Contrairement à ce que pourraient penser ceux ayant une connaissance superficielle de la réalité des rapports de forces politiques et de la vie des partis politiques, les stratégies d’union entre partis se finissent souvent par une accentuation des divergences, en une ligne politique relayée au second plan et en une foire d’empoigne généralisée consistant en une bataille de places. Cette règle de la vie politique a été d’autant plus vraie dans le cas hongrois qu’elle s’est appliquée dans le dos d’une tête de liste sans appareil, dépourvue de moyens financiers propres et au style hautement problématique. Mais encore : cette union comprenait le Jobbik, un ancien parti d’extrême droite retourné au profit des forces libérales anti-Orbán, autant dire une curiosité ne faisant qu’accroître la faiblesse de la stratégie d’union de l’opposition hongroise. Il est d’ailleurs clair que les électeurs Jobbik de 2018 se sont significativement détournés de la liste de l’opposition unie.
Cette règle est certes contre-intuitive, mais elle a joué à plein en Hongrie de l’automne 2021 au soir du 3 avril 2022. Viktor Orbán connaît parfaitement cette règle, et c’est à elle qu’il faisait référence dans sa déclaration de 2019 sur la potentielle contre-productivité de la stratégie d’union des forces d’opposition.
L’érosion cataclysmique de l’électorat d’opposition
Les observateurs et les dirigeants politiques commettent souvent l’erreur de sous-estimer l’intelligence de l’électeur lambda. Ils confondent la capacité à mettre des mots sur une situation et la capacité à comprendre une situation en la ressentant. S’il ne parvient pas à expliquer une situation, l’électeur lambda est néanmoins bien souvent en mesure de la comprendre, et son ressenti n’est en général pas très éloigné des conséquences qu’est capable de tirer un bon analyste politique.
En l’espèce, l’opposition ayant perdu près de 900 000 voix par rapport au scrutin de 2018, il est évident qu’une quantité non-négligeable d’électeurs ont parfaitement senti que l’union de l’opposition ne consistait pas en un renforcement d’un quelconque projet politique alternatif mais en une priorité accordée aux intérêts de formations politiques sur l’intérêt des électeurs. Tout cela servi par Péter Márki-Zay, un homme qui n’avait absolument pas son son mot à dire dans les manigances politico-partisanes du DK, du Jobbik et de Momentum — cela l’électeur lambda l’a très bien compris.

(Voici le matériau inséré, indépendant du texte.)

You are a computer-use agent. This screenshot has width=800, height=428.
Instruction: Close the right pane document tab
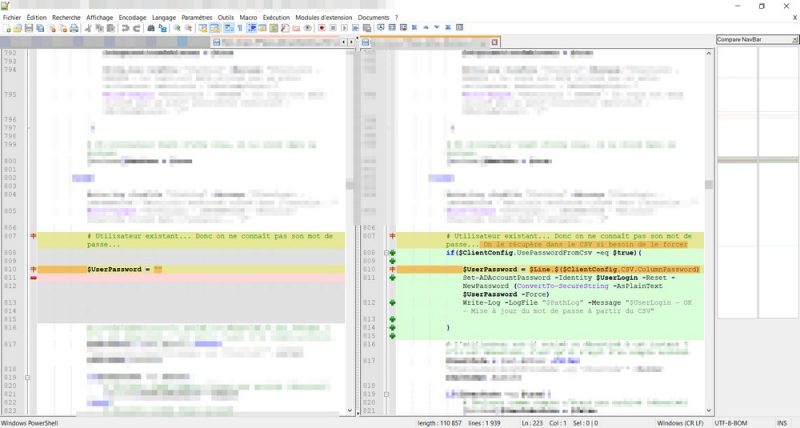pyautogui.click(x=494, y=42)
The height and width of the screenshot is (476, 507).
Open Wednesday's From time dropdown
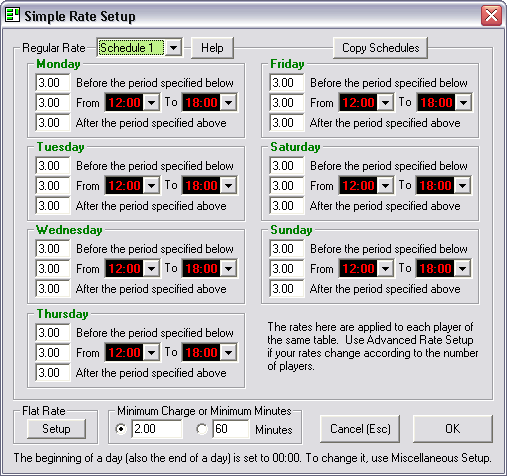[x=151, y=268]
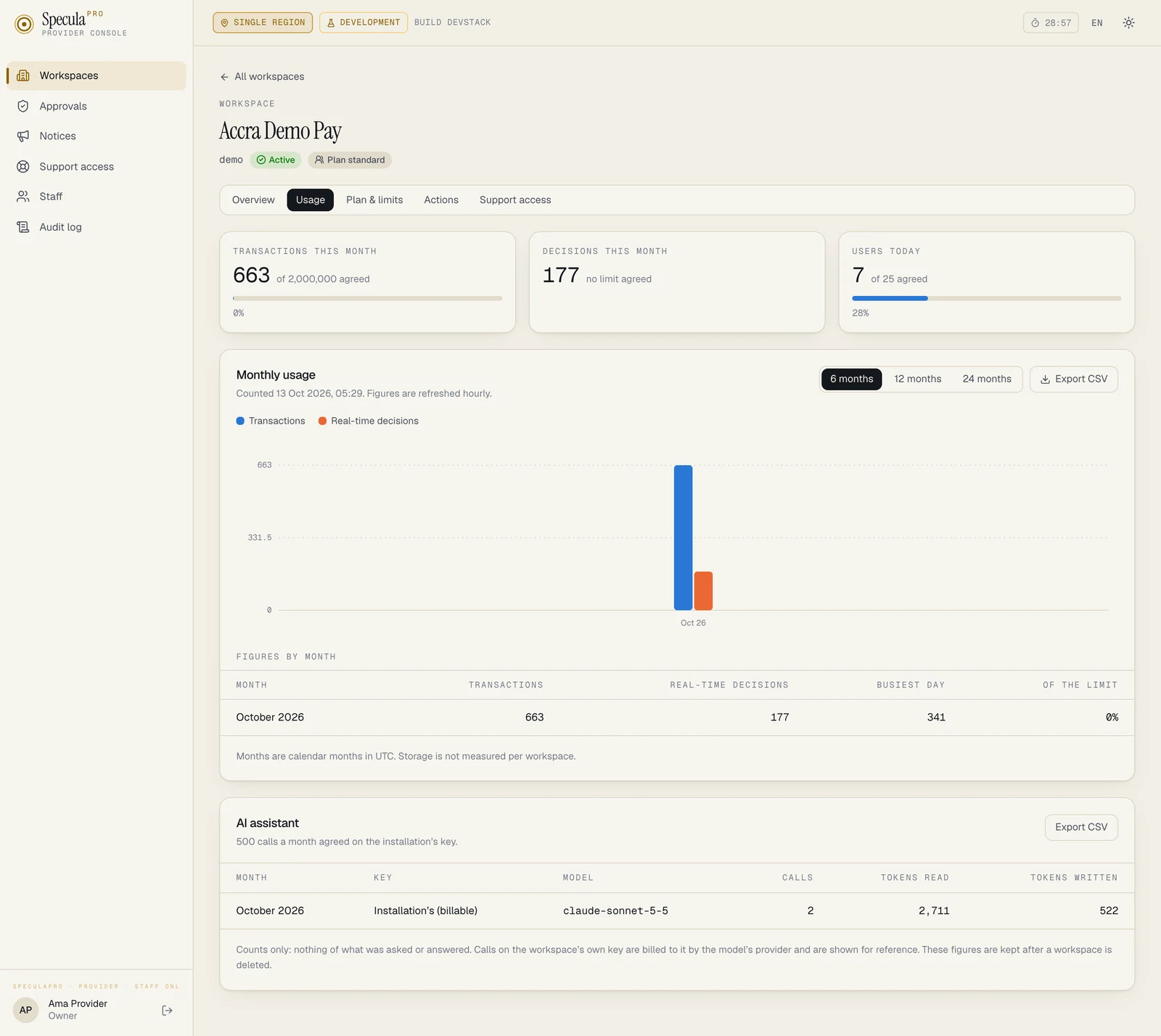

Sans disposer de tous les tenants et aboutissants, l’électeur lambda — en l’espèce, surtout l’électeur lambda du Jobbik de 2018 — a donc compris que ce qui se tramait en coulisses au sein de l’opposition était tous sauf un travail ayant pour objectif d’être en capacité de diriger le pays. L’enfumage sur la « nécessité vitale de faire bloc » face à Orbán a peiné à cacher le jeu des partis, clairement remporté par le DK de Ferenc Gyurcsány.
Les Hongrois préfèrent les hommes aux partis
Ce juste ressenti de la réalité de la stratégie d’union n’a été qu’amplifié par le fait que la culture politique hongroise a tendance à se détourner des logiques de partis pour se focaliser sur des questions ayant trait aux personnes. Les Hongrois ont une approche personnaliste de la vie politique.
En réalité, exceptés une frange nationaliste convaincue (environ 5% de l’électorat) et les adorateurs — essentiellement budapestois — de la démocratie libérale occidentale (environ 5% de l’électorat), les Hongrois votent non pas en fonction d’idées ou de questions de principe mais en tenant compte de critères éminemment prosaïques, dont celui concernant ce que leur évoque la personne appelée à les représenter.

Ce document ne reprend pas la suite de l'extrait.